How Art Made The World (BBC2); New Tricks (BBC1): DR Nigel Spivey asks a lot of big questions in How Art Made The World. "What if we couldn't understand images?", "How do you come up with the idea in the first place?" and a short, but sweet "But why?".
Halfway through the programme I felt like putting my hand over his mouth and telling to stop with the questions and give us some answers.
Admittedly, it wasn't an easy subject to grasp, especially for a TV reviewer made weary by celebrity TV reality show overload. The Day Pictures Were Born grappled with the idea of how the human race came to get the meaning of images.
Looking and understanding is something we do hundreds of times a day without really thinking about it, whether it's identifying the male/female illustrations over a toilet door or just looking at pictures.
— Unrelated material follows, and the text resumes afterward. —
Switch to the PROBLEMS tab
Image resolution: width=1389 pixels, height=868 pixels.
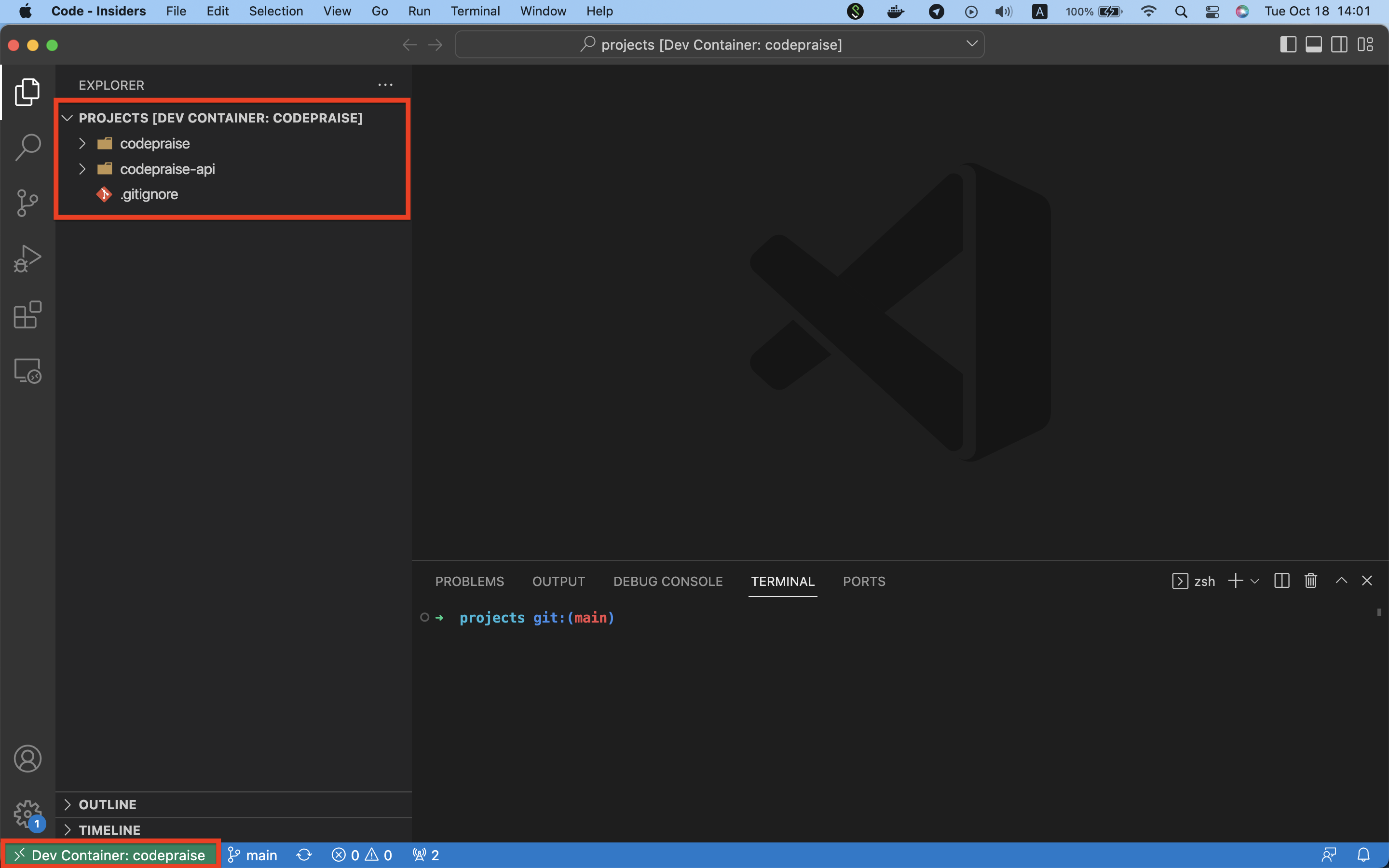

We see lines and can give them meaning, we tell one shape from another, and we understand that an arrangement of colours means something.
Hard to imagine that at some point in the past, life was imageless. This is a difficult concept to grasp, even for the experts who didn't really get to grips with the possibilities for ages.
The search for answers took Spivey around the world to view paintings in caves and on rock walls. In South Africa he attended a "trance dance" where a shaman fell into an unconscious state in which he died and visited the spiritual world.
Spivey himself put on goggles with flashing lights and entered an altered state himself. I find watching episodes of Footballers' Wives has the same effect.
A few years ago Professor David Lewis Williams put forward a new theory. Rather than depicting figures from real life, the cave and rock paintings were memories culled from people's unconscious. The pictures were what they saw in their trances. They were recreating their hallucinatory encounters with animals by painting them on to the rock face.
Spivey ended with one final question: what would our ancestors have made of images that move and can be beamed across the world? They might quite like New Tricks. This sounds like a drama series dreamt up by committee - a feisty female detective is put in charge of a team of pensioner policemen to investigate unsolved cases. In reality, it's good fun thanks to the casting and, last night at least, a sharp script.
The case revolved around an Asian woman attacked on a canal towpath and left for dead. She'd been on life support in hospital for eight years.
Amanda Redman's top cop spent much of the episode eating curry (for reasons too complicated to explain), while her elderly colleagues suffered the repercussions of spicy food and indulging in horseplay involving the swear box.
They were joined on the case by an Asian policeman named Pushkar. "It's Hindi for Skoda," he told them.